Growing up in Richmond, Eddie Mullins loved movies.

“I do, somewhere in my folks’ attic, have an illustration of every single scene from Empire Strikes Back.  I mean I labored over that thing and wore out so many magic markers you wouldn’t believe.”

And after high school, he enrolled in film school, but four years at NYU taught him that making movies could be frustrating, tedious work that required patience and maturity.

“I used to think of film-making the way a little kid talks about wanting to be a fireman or an astronaut.  It’s a lot more complicated than you think.”

So he traveled a bit, got a job writing reviews for a trendy New York magazine and began crafting scripts.  
“I did a western, I did a thriller, I did a children’s picture, and then Doomsdays was the first project that was just unmitigated Mullins.”

In other words, this was the film Eddie Mullins actually wanted to make.  It’s a comedy about two young guys named Bruho and Dirty Fred.  They’ve decided the world will soon run out of oil, and the apocalypse will begin, so they’re enjoying the end days -- hiking around the Catskills, breaking into vacation homes – eating the food, drinking the booze, trashing gas guzzling cars, and in Fred’s case romancing the locals.

“Hello ladies.  What are you drinking?
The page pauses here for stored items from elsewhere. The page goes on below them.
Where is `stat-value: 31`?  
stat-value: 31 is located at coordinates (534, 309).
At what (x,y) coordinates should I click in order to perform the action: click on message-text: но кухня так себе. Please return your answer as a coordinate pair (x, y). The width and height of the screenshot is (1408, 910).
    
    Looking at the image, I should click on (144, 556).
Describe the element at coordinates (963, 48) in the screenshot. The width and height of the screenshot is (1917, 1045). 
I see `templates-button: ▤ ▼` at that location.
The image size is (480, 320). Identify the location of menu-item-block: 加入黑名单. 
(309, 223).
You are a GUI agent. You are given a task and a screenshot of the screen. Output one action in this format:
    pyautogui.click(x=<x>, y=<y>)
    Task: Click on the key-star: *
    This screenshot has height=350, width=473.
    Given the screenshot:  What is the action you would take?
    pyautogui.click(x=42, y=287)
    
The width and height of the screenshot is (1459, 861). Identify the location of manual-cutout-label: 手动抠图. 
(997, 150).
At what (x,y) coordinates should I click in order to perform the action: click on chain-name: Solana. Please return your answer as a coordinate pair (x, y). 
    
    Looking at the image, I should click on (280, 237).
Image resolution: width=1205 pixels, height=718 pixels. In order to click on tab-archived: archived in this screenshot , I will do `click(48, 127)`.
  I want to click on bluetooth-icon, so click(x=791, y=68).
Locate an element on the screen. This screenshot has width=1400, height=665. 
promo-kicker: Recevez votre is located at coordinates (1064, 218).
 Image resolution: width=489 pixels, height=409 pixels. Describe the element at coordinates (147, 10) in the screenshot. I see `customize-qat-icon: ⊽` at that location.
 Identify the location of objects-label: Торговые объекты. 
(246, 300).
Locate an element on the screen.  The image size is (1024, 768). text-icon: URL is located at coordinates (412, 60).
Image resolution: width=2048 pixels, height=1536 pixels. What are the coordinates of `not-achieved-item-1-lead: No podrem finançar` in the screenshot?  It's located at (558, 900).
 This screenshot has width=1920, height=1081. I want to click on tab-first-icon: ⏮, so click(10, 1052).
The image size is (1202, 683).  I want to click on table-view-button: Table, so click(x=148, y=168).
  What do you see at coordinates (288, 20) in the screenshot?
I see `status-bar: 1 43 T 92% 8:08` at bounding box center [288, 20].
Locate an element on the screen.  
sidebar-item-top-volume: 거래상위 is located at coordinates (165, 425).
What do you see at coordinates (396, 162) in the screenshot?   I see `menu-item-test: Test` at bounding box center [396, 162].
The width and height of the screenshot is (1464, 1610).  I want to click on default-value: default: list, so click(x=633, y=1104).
Whiskey.  That’s what I like to hear.  Make it four --  two for them, two for me.”

It’s a funny, quirky story shot in less than three weeks, and Mullins didn’t even think of pitching it to Hollywood.

“I’ve had those experiences where I fly out for meetings with people.  I had a script that was – they were writing up the contracts.  They were just going to pave the streets with money for me, and then a similar project was announced at Warner Brothers, and suddenly my project was dead.  I dealt with a lot of condescension or people wanting me to do massive rewrites for nothing, and I just think that way lies madness.  I couldn’t do it.”

Instead, he raised about $200,000 from family, friends, Kickstarter and a variety of investors.  He wrote and played the score himself, got neighbors in Kingston, New York to lend their homes as locations and recruited his friend – musician and actor Justin Rice – to play Dirty Fred opposite Leo Fitzpatrick, who played the young white drug addict on The Wire.

The result is a local product which could have international appeal.
“I like to think of my films as artisanal.”

It debuted at the Fantasia Film Festival in Montreal, was a hit in Charlottesville, then headed to Denver, showed at New York’s Museum of Modern Art and has been accepted at London’s comedy festival early next year.  Mullins hopes one of those showings will net a lucrative distribution deal, but he’s satisfied with the way things are going, and does not regret releasing his first film just before turning 40.

“There is certainly a part of me that wishes I had gotten a feature off when I was 26, but I – in my heart of hearts – suspect that it would have been dreadful.”

Not so for Doomsdays, and Mullins is now at work on his second feature film – the story of a guy making a reality show about himself.